Abstract:Understanding data visualizations like charts and plots requires reasoning about both visual elements and numerics. Although strong in extractive questions, current chart visual question answering (chart VQA) models suffer on complex reasoning questions. In this work, we address the lack of reasoning ability by data augmentation. We leverage Large Language Models (LLMs), which have shown to have strong reasoning ability, as an automatic data annotator that generates question-answer annotations for chart images. The key innovation in our method lies in the Synthesize Step-by-Step strategy: our LLM-based data generator learns to decompose the complex question into step-by-step sub-questions (rationales), which are then used to derive the final answer using external tools, i.e. Python. This step-wise generation procedure is trained on synthetic data generated using a template-based QA generation pipeline. Experimental results highlight the significance of the proposed step-by-step generation.
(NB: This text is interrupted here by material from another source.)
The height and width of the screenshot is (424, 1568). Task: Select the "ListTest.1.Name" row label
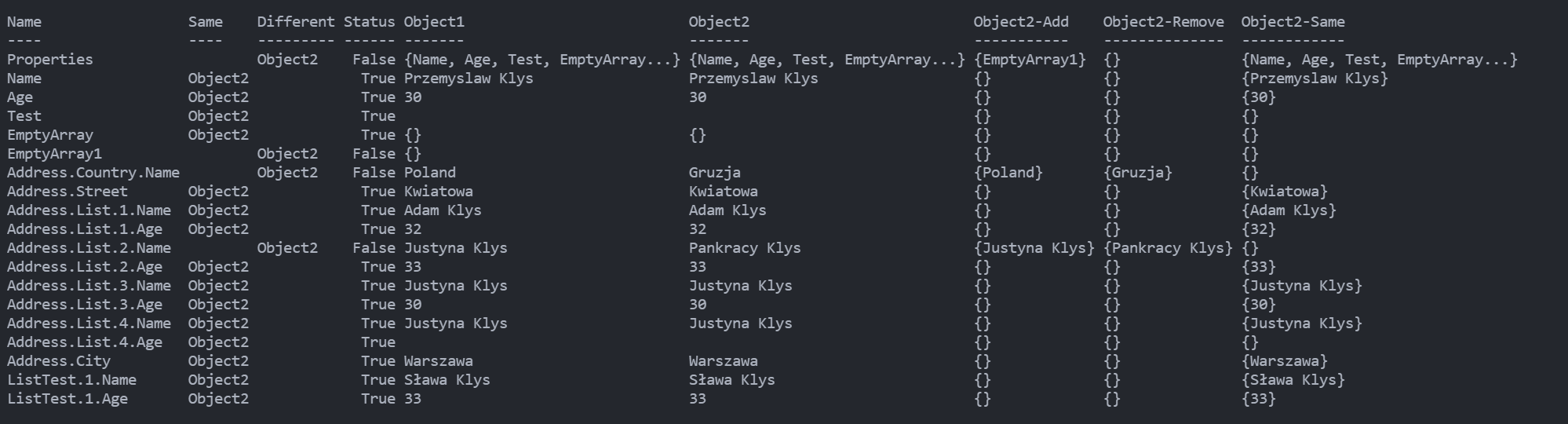[x=71, y=380]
By training with the LLM-augmented data (LAMENDA), we significantly enhance the chart VQA models, achieving the state-of-the-art accuracy on the ChartQA and PlotQA datasets. In particular, our approach improves the accuracy of the previous state-of-the-art approach from 38% to 54% on the human-written questions in the ChartQA dataset, which needs strong reasoning. We hope our work underscores the potential of synthetic data and encourages further exploration of data augmentation using LLMs for reasoning-heavy tasks.